To illustrate these two effects, Figure 14 exemplifies a possible directed tie between node i and h (dashed line). Node i is tied to three other nodes $k_1$, $k_2$ and $k_3$. The first two of these nodes are tied to the target node h. The two terms would be equal to 5 and 6.29, respectively, for this tie. The calculations are: $\min(4,2)+\min(3,4)+\min(2,0)=5$ and $\sqrt{4 \times 2} + \sqrt{3 \times 4} + \sqrt{2 \times 0} \approx 6.29$ for the two methods, respectively.

Figure 14: Example of weighted triplets that originate at node i and terminate at target node h of a possible tie.

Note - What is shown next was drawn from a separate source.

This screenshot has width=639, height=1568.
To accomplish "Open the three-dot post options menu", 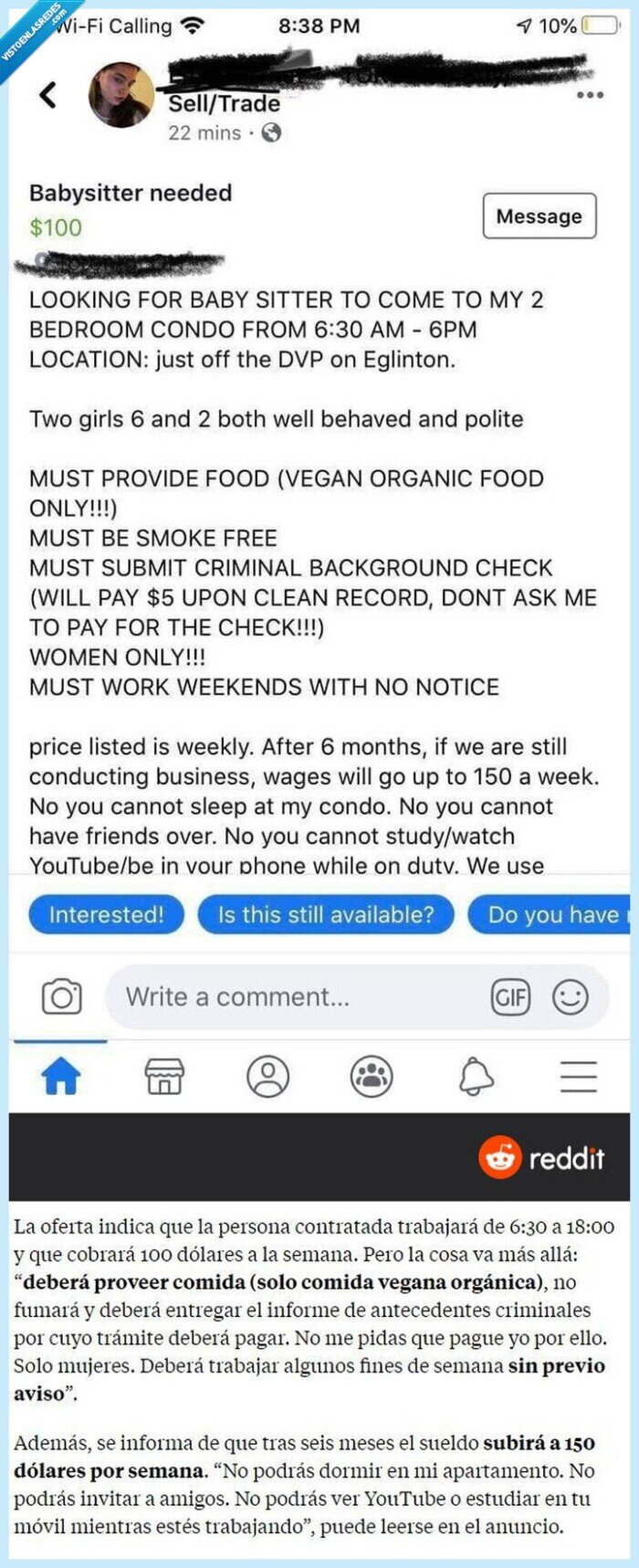I will [590, 95].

Following our results for the binary network, we first hypothesise that the two terms, formalised in Equations 12a and b, increase the likelihood of a tie. In addition, we hypothesise that if the two generalised terms replace the simpler binary term (the number of common friends; the term triadic closure as defined in the previous section) the models produce a higher Wald $\chi^2$ due to the finding in Chapter 2 that strong ties are more likely than weak ties to be part of closed triplets in the online social network (see Section 2.3). As shown by Models 3 and 4 in Table 7, we found only partial support for the first hypothesis. We chose not to test the three triadic closure terms together due to high correlation. This correlation is not surprising since the three terms are operationalisations of the same mechanism. Moreover, Models 3 and 4 had a lower Wald $\chi^2$ than Model 2. Therefore, we did not find support in favour of our second hypothesis that the generalised triadic closure terms were better than the binary term.

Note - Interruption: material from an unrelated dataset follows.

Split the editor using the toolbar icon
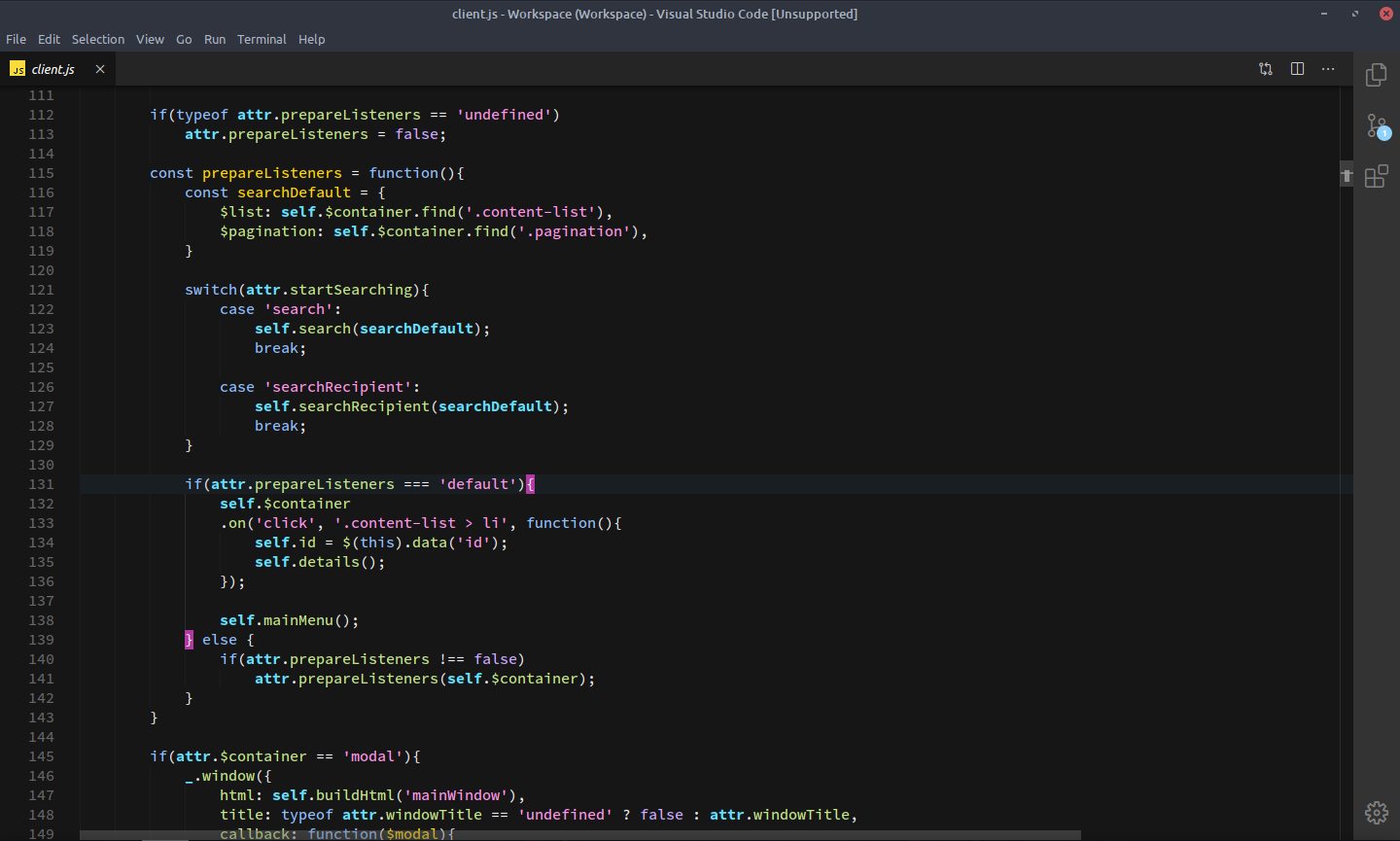This screenshot has width=1400, height=841. coord(1297,69)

Furthermore, for weighted networks in-degree is often redefined as node in-strength (see Chapter 3, and Barrat et al., 2004; Newman, 2004a; Opsahl et al., 2008). A node’s in-strength is the sum of the weights attached to the ties that terminate at the node. This is equal to the in-degree of a node if all ties carries a weight of 1, i.e. if the network is binary. Therefore, this term can only be included in an assessment of weighted networks. In the light of the improvement of results in Chapter 3 when out-strength replaced out-degree, here we hypothesise that a similar improvement of results is likely to occur when in-strength is used instead of in-degree. However, as shown by Model 5 in Table 7, we did not find support for this hypothesis. In fact, a lower overall Wald $\chi^2$ was found when in-degree was replaced with in-strength. A possible explanation for this is that it is not the total number of messages received, but the number of unique contacts that most accurately gives an indication of a user’s popularity.

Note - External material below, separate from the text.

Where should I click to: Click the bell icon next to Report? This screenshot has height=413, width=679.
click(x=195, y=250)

Finally, the results from the analysis of the binary network are consistent with what was found for the weighted network. First, the two terms with the highest absolute z-scores are still network effects: reinforcement and reciprocity. Second, the term similar age remains not significant, while the term triadic closure is just within the $p<0.10$ level. This suggests that people's age is indeed not a relevant predictor of ties, and triadic closure does not have a strong statistically significant effect on network growth. Third, the magnitude of the in-degree effect is further mitigated in the analysis of the weighted network. In Model 2 of Table 7, the increase in likelihood of receiving a tie only increases of 2.15% for each additional in-degree of a node. This suggests that the explanatory power of preferential attachment as a mechanism for network dynamics is mitigated when a broader prespective is adopted that takes into account not only the reinforcement mechanism, but also the weight of ties and ties used to reinforce.